1. Introducción

Hemos visto que Rom 9,4-5, no se trata de un argumento abstracto sobre los atributos divinos. El pasaje está repleto de voces de las Escrituras que hablan concretamente sobre la familiaridad de Dios con Israel. Ya en el v. 12 se pronuncia una palabra divina a Rebeca. Ahora Dios le habla a Moisés, las Escrituras le hablan al faraón, la voz de Dios se escucha en Oseas, Isaías clama por Israel. En todas estas voces, así como en el uso de la conocida imagen bíblica del alfarero y el barro, Pablo escucha la libertad de Dios para crear, moldear, endurecer y rescatar a su pueblo.

9,14–29 La peculiar misericordia de Dios «A Jacob amé, pero a Esaú aborrecí». La crudeza de la formulación impulsa a Pablo a plantear una pregunta sobre la injusticia (o maldad) de Dios, que se responde en términos de la misericordia y la libertad de Dios. Pablo continúa repasando la historia de Israel, esta vez en las personas de Moisés y especialmente del faraón, antes de pasar abruptamente en el v. 24 al tiempo presente («nosotros»).

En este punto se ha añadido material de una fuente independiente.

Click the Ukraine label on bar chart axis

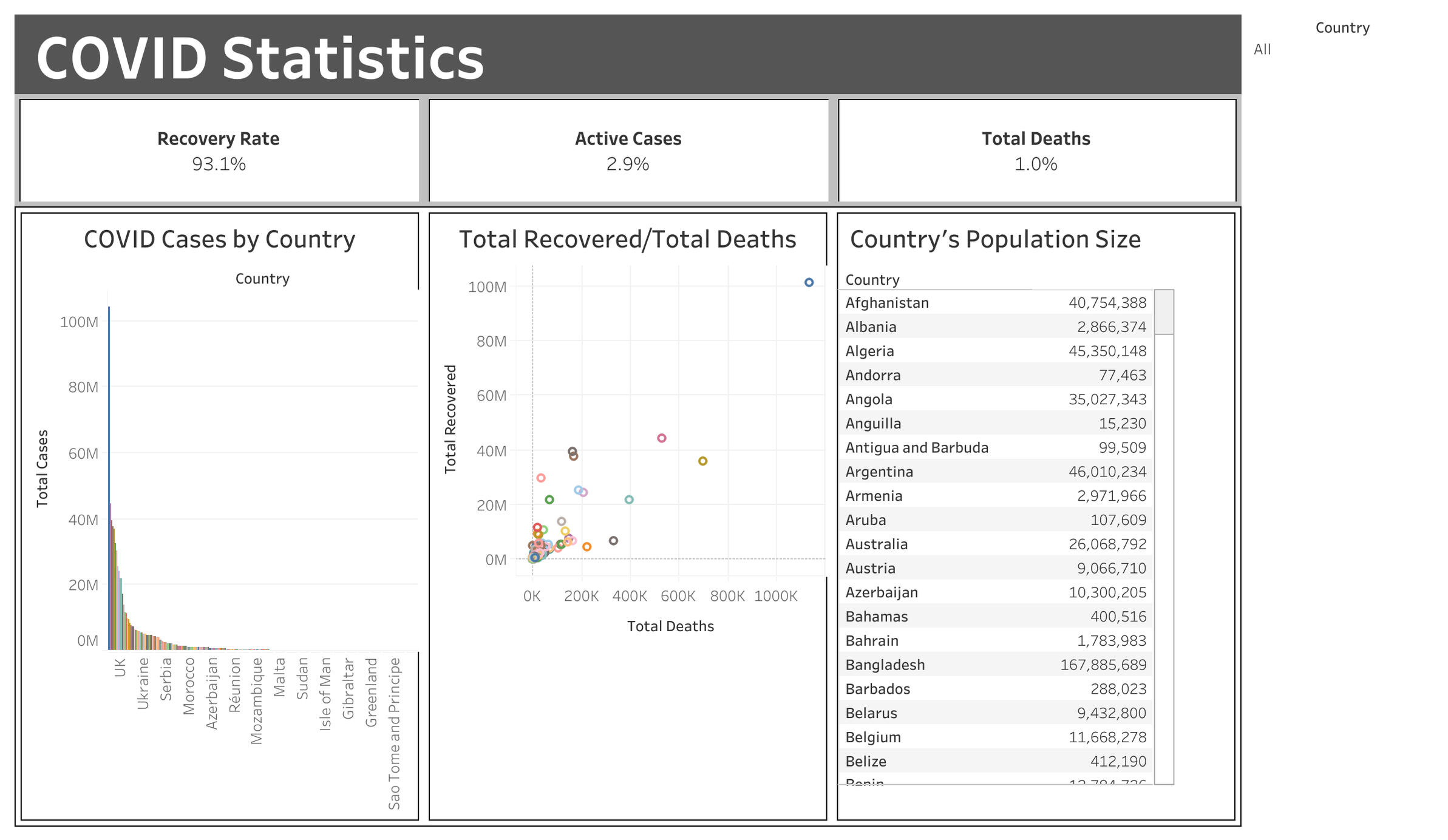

A la pregunta inicial y la respuesta sobre la justicia de Dios (vv. 14-18) le sigue una pregunta sobre la posibilidad de la resistencia humana (vv. 19-21), que da lugar a una fuerte defensa del propósito de Dios (vv. 22-23), tanto en el caso de «nosotros» (judíos y gentiles que han sido llamados, vv. 24-26) y en el caso de Israel en su conjunto (vv. 27-29).